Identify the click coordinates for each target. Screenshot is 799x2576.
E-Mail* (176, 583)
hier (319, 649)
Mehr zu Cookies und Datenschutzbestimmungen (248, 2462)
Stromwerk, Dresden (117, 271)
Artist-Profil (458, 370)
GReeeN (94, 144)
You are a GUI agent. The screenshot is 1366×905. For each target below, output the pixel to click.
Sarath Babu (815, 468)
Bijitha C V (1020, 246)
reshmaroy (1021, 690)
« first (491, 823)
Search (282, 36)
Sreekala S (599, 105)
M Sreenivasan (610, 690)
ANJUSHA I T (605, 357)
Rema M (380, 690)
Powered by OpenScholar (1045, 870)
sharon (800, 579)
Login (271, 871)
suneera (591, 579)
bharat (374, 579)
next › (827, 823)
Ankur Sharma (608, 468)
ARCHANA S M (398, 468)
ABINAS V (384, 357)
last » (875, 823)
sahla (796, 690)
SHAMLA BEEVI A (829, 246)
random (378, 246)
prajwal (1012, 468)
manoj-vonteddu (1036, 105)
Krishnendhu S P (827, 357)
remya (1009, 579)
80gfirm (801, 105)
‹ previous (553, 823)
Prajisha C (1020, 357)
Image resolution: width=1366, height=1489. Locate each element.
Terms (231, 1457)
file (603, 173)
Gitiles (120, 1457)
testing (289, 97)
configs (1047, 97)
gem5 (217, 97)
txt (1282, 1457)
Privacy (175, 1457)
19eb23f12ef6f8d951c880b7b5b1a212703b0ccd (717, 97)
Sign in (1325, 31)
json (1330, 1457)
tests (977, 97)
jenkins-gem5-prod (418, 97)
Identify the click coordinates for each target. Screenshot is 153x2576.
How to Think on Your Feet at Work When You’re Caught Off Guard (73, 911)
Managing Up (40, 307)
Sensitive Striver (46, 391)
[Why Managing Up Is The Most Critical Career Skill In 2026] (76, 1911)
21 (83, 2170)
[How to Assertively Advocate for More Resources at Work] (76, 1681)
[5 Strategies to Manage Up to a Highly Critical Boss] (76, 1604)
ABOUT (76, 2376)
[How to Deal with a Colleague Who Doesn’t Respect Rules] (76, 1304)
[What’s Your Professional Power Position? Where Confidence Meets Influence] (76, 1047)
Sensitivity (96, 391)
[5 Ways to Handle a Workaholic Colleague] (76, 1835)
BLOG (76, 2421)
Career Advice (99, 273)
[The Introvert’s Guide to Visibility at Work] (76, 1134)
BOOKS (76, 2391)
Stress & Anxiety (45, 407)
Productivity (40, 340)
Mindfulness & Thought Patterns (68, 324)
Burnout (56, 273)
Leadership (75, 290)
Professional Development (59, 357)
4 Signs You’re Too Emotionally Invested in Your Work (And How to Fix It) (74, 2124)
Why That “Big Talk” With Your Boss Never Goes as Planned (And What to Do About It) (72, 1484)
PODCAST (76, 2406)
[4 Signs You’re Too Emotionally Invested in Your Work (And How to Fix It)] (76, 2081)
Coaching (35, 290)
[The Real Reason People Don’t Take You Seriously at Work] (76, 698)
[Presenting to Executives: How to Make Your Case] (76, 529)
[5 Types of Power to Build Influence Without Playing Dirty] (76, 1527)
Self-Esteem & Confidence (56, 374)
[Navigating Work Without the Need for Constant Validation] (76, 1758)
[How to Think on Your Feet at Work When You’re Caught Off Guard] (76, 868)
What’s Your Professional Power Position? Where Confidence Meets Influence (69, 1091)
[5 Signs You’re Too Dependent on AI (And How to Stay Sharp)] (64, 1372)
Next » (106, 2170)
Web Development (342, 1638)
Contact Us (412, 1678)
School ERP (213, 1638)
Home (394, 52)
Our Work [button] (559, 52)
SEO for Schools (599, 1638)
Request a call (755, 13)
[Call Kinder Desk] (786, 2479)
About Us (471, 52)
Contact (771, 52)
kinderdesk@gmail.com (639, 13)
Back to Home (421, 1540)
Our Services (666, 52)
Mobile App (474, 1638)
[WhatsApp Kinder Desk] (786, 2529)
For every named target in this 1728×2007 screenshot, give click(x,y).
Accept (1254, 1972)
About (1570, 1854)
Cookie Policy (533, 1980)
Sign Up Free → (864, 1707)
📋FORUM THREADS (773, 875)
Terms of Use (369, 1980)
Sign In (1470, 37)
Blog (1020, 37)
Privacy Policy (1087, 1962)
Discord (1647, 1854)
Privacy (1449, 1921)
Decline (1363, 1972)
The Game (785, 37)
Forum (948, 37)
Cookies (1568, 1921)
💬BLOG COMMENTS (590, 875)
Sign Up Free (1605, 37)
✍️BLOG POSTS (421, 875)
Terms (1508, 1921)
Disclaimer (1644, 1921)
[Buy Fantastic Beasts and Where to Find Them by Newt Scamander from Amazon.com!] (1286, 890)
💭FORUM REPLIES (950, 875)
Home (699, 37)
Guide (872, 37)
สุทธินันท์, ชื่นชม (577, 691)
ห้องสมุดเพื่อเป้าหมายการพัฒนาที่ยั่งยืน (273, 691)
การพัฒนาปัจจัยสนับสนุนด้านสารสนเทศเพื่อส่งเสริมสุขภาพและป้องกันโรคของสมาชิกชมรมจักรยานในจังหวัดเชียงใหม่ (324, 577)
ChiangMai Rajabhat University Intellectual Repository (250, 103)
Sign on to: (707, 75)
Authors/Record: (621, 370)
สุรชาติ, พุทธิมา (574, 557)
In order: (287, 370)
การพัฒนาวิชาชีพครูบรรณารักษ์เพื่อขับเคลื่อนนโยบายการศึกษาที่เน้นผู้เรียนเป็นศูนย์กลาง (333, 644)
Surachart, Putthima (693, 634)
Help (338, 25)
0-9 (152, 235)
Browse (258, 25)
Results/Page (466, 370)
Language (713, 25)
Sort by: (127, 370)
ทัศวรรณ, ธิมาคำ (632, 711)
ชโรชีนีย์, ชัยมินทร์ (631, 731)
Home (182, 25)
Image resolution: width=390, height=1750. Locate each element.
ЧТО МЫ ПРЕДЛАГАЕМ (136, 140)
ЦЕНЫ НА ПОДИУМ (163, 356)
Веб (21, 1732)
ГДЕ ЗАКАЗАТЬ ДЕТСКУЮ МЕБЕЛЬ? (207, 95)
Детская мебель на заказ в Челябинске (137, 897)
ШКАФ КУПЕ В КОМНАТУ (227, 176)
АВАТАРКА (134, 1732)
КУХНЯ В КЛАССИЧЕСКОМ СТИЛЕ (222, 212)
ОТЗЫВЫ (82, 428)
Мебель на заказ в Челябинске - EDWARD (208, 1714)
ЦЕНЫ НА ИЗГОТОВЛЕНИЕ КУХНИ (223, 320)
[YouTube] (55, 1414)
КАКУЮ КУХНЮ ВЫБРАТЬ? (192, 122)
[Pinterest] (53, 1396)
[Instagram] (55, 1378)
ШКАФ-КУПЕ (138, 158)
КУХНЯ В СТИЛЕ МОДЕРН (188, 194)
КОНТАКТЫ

+ + + + +

- WHAT YOU SHOULD DO
Find all the lines with "target" in the data and copy them.

- RESULT FOR THIS TASK
Identify the click coordinates for each target. Screenshot is 799x2576.
You are a GUI agent. The screenshot is 1366×905. For each target below, output the pixel to click.
Identify the click coordinates for each target. Screenshot is 153x2576.
For every named target in this 1728×2007 screenshot, give click(x,y).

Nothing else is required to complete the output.